(Над чем работать):
A) Обнови текст о топонимах: перепиши всё начиная с «Гидронимы появляются раньше» и вплоть до «вброд было невозможно.», поставив «Вятка» вместо «Чепца».
B) Что, согласно тексту о топонимах, осталось на месте ледника после его ухода?

(Фрагмент):
* * * * * * *

Топонимы Руского контекста, - Топонимы Руского кон
Топонимы Руского контекста
(Из серии "Игры со словами")
Топонимы Руского контекста
Топонимы Руского контекста удобно разделить на собственно сами топонимы, - названия деревень, посёлков и мест, и гидронимы, - названия рек. Потому как они несколько отличаются по своим свойствам друг от друга. В частности гидронимы гораздо более устойчивы ко времени по сравнению с топонимами, - та же деревня однажды может случайно сгореть, а жители покинуть её, и топоним с ней связанный таким образом исчезнет уже навсегда. Или, наоборот, новая деревня появляется в новом месте порой с таким уже названием, которое потом только вводит нас в заблуждение. Ничего такого почти не бывает с названиями рек, - однажды получив себе название, сами реки существуют потом относительно вечно, среди них не исчезают старые и не появляются новые. Как и их названия существуют до тех пор, пока на их берегах живут потомки человеков давших им эти их названия.
Гидронимы появляются раньше топонимов, ещё в Древнем языке, потому как человеки не обладали тогда ещё должной оседлостью. Можно сказать, что уже тогда их оседлость была частичной, - они кочевали, да, но делали это именно в пределах одной какой-то небольшой речки и её притоков. А речки потому, что в этих местах других дорог кроме рек тогда ещё не было. А через леса, что росли кругом, кроме как по речкам пройти было вообще невозможно. А небольшая потому, что такая она была мелкая, и по ней можно было запросто ходить по дну, собирая при этом всякие вкусняшки. В то время как на большой реке, которой в Руском контексте и была Чепца, передвигаться вброд было невозможно.
Таким образом на месте будущего Руского контекста, который был тогда с севера ограничен ледником (после его ухода на его месте остались Вятские увалы), уже тогда кочевали Древние человеки. Они как и вообще человеки обладали каким-никаким коллективным сознанием, а значит и языком. Именно они и были первыми, кто дал здесь названия местным рекам. И давали они названия тем рекам и их притокам, по которым сами и кочевали, а значит, которые так уже знали.

* * * * * * *

(Извлечённые данные):
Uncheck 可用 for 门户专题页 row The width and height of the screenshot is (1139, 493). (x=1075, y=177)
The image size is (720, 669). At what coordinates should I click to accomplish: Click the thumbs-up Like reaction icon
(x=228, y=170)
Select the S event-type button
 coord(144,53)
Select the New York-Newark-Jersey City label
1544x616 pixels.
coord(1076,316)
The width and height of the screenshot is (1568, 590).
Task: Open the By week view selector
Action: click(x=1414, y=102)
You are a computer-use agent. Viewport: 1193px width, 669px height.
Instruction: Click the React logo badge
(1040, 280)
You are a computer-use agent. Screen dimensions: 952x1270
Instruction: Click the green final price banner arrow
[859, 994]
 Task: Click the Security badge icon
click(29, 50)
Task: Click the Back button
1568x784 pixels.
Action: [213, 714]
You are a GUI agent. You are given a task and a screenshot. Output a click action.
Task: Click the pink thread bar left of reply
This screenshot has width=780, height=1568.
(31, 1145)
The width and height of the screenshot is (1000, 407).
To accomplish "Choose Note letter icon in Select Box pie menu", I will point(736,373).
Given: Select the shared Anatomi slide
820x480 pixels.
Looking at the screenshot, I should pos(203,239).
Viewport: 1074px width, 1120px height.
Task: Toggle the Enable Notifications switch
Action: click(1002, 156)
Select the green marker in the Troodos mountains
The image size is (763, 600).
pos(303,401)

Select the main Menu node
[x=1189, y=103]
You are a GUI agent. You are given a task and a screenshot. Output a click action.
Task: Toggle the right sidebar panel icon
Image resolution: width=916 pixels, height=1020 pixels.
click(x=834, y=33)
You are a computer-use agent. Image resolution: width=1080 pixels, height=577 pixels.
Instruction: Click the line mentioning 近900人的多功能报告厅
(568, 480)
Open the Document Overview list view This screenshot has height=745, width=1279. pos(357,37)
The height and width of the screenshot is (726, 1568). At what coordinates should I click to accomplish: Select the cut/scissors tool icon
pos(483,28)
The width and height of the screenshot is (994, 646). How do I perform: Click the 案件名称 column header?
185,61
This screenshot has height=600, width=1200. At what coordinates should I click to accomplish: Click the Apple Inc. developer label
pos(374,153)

* * * * * * *

(Ответы к упражнению):
A)
Гидронимы появляются раньше топонимов, ещё в Древнем языке, потому как человеки не обладали тогда ещё должной оседлостью. Можно сказать, что уже тогда их оседлость была частичной, - они кочевали, да, но делали это именно в пределах одной какой-то небольшой речки и её притоков. А речки потому, что в этих местах других дорог кроме рек тогда ещё не было. А через леса, что росли кругом, кроме как по речкам пройти было вообще невозможно. А небольшая потому, что такая она была мелкая, и по ней можно было запросто ходить по дну, собирая при этом всякие вкусняшки. В то время как на большой реке, которой в Руском контексте и была Вятка, передвигаться вброд было невозможно.

B) Вятские увалы.